The dm-nfs kernel module provides a device-mapper target that allows you to treat an NFS file as a block device. It provides loopback-style emulation of a block device using a regular file as backing storage. The backing file resides on a remote system and is accessed via the NFS protocol.

The general idea is to have a more-efficient-than-loop access to files on NFS. The device mapper module directly converts requests to the dm device into NFS RPC calls.

dm-nfs is used transparently by Oracle VM's Dom0 when mounting NFS-backed virtual disks. It essentially allows for asynchronous and direct I/O to an NFS-backed block device, which is a lot faster than normal NFS for virtual disks. The Xen block hotplug script has been modified on OVM to look for files which are on NFS filesystems. If the file is on NFS, OVM uses dm-nfs automatically, otherwise it falls back to using the regular (but slower) loop mount method.

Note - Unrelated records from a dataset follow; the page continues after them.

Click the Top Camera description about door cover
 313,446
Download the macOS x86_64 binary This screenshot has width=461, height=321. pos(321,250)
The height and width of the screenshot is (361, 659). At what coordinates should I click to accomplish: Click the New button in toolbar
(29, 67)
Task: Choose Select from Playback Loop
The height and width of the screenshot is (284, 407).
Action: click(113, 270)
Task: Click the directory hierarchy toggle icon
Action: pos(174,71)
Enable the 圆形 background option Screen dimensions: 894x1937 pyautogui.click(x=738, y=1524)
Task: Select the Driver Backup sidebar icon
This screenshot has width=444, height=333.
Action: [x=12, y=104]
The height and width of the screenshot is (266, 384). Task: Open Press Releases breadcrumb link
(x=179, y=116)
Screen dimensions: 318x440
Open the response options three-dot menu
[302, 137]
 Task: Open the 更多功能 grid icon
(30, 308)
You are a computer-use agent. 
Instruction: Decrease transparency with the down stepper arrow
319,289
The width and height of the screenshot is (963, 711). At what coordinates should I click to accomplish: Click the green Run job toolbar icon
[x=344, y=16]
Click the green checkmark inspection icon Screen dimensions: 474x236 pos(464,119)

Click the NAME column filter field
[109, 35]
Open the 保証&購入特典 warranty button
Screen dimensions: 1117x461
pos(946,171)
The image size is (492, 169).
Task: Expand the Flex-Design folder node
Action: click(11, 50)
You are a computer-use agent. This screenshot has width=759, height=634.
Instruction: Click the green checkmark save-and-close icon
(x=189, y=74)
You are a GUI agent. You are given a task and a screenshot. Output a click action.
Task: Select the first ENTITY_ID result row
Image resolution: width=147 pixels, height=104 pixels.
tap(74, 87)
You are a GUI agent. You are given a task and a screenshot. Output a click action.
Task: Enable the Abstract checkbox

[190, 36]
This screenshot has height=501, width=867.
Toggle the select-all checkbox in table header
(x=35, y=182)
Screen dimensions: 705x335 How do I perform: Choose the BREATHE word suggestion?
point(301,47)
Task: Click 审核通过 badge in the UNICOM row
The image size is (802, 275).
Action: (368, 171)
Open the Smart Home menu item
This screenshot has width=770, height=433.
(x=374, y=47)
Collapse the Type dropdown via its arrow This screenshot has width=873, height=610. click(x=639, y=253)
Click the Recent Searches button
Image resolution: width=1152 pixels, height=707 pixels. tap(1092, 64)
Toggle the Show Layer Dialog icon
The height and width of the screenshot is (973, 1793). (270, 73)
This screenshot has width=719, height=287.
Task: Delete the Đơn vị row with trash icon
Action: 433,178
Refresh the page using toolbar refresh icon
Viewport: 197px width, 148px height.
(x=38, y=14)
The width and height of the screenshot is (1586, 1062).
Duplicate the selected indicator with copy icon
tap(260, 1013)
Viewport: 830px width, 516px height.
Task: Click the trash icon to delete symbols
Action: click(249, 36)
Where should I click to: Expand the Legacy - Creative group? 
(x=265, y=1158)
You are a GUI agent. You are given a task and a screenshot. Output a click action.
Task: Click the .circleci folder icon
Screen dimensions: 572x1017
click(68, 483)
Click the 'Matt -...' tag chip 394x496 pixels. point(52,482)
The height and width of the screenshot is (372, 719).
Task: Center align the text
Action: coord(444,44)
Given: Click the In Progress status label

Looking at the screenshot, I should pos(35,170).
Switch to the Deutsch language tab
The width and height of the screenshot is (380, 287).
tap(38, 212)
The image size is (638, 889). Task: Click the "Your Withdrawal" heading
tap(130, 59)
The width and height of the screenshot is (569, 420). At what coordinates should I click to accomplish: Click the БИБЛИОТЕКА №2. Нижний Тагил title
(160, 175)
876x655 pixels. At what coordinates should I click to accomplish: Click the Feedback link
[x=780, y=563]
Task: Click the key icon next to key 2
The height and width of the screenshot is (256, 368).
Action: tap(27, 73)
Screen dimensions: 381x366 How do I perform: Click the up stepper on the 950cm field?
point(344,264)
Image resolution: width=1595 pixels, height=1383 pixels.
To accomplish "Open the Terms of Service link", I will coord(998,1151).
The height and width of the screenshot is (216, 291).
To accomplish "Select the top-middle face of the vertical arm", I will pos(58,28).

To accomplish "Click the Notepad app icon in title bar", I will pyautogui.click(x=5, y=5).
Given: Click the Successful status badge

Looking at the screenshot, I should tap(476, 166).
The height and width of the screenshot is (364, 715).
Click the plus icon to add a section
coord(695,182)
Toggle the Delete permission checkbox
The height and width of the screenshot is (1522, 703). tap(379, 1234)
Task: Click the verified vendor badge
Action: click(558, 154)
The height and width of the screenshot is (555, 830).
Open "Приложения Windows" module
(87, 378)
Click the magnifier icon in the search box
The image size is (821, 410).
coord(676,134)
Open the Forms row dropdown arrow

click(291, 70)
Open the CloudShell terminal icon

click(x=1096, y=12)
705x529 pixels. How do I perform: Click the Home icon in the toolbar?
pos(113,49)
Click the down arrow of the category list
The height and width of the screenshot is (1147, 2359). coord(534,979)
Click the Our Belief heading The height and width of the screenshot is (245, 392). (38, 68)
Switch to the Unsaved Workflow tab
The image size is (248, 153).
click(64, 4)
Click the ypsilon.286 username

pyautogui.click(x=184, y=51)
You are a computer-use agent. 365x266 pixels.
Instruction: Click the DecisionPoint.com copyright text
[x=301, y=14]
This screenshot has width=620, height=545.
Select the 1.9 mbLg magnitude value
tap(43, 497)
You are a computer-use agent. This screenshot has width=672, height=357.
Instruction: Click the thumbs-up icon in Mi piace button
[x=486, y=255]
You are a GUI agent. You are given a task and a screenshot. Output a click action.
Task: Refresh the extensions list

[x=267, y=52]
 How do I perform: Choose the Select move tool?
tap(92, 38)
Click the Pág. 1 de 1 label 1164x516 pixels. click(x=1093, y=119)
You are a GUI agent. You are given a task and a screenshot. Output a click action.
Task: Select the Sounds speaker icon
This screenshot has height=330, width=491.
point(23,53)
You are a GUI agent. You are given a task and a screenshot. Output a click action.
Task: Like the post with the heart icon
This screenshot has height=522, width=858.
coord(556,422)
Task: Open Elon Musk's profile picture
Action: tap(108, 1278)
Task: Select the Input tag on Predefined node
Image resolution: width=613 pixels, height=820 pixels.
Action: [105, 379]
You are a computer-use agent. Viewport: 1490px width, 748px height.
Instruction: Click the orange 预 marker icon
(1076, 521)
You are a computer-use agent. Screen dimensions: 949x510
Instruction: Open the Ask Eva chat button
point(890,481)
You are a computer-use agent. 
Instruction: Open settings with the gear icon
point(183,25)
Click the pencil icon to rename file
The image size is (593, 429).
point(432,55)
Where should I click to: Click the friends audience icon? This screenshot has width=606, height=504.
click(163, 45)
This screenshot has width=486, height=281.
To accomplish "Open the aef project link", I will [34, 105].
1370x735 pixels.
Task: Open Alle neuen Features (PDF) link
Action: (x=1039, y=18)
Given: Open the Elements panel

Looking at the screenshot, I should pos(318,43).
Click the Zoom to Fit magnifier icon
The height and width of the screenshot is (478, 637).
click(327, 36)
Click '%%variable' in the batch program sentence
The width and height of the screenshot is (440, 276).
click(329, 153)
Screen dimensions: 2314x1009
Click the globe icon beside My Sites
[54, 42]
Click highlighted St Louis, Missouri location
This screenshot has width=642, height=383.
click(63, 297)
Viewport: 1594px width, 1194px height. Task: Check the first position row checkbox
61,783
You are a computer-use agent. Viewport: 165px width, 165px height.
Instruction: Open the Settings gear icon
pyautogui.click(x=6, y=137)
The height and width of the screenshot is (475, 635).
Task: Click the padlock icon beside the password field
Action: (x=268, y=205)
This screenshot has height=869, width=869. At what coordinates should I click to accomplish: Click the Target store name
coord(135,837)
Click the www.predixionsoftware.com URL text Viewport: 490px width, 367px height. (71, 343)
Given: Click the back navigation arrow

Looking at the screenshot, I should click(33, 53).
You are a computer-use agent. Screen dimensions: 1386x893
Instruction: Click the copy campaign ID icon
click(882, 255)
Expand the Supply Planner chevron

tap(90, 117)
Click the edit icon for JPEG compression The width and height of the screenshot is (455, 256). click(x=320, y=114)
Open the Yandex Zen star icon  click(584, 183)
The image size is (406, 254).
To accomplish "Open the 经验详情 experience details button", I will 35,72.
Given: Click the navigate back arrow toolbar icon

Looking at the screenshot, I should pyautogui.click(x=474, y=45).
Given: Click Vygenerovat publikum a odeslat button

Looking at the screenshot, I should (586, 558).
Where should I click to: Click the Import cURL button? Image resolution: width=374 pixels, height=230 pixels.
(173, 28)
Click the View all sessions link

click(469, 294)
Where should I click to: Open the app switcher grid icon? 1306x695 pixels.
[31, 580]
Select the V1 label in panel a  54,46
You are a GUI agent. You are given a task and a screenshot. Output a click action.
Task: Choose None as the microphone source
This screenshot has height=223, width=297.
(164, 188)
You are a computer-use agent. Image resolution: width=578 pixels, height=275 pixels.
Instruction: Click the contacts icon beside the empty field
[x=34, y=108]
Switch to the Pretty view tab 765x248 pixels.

The original dm-nfs module was written by Chuck Lever. It has been supported and used by Oracle VM since version 2.2 and is also included in the Unbreakable Enterprise Kernel for Oracle Linux.

Why this feature matters

This feature creates virtual disk devices (LUNs) where the data is stored in an NFS file instead of on local storage. Managed networked storage has many benefits over keeping virtual devices on a disk local to the physical host.

A sample use case is the fast migration of guest VMs for load balancing or if a physical host requires maintenance. This functionality is also possible using iSCSI LUNs, but the advantage of dm-nfs is that you can manage new virtual drives on a local host system, rather than requiring a storage administrator to initialize new LUNs on the storage subsystem. Host administrators can handle their own virtual disk provisioning.

For durability and performance, dm-nfs uses asynchronous and direct I/O so all I/O operations are performed efficiently and coherently. Guest disk data is not double cached on the underlying host. If the underlying host crashes, there's a lower probability of data corruption. If the guest is frozen, a clean backup can be taken of the virtual disk, as you can be certain that its data has been fully written out.

How to use it

You use dm-nfs by first loading the kernel module, then using dmsetup to create a device mapper device on your file. The syntax is very similar to the dm-linear module.

The following sample code demonstrates how to use dmsetup to create a mapped device (/dev/mapper/$dm_nfsdev) for the file $filename that is accessible on a mounted NFS file system:

nblks=`stat -c '%s' $filename`
echo -n "0 $nblks nfs $filename 0" | dmsetup create $dm_nfsdev

Now you can mount /dev/mapper/$dm_nfsdev like any other filesystem image.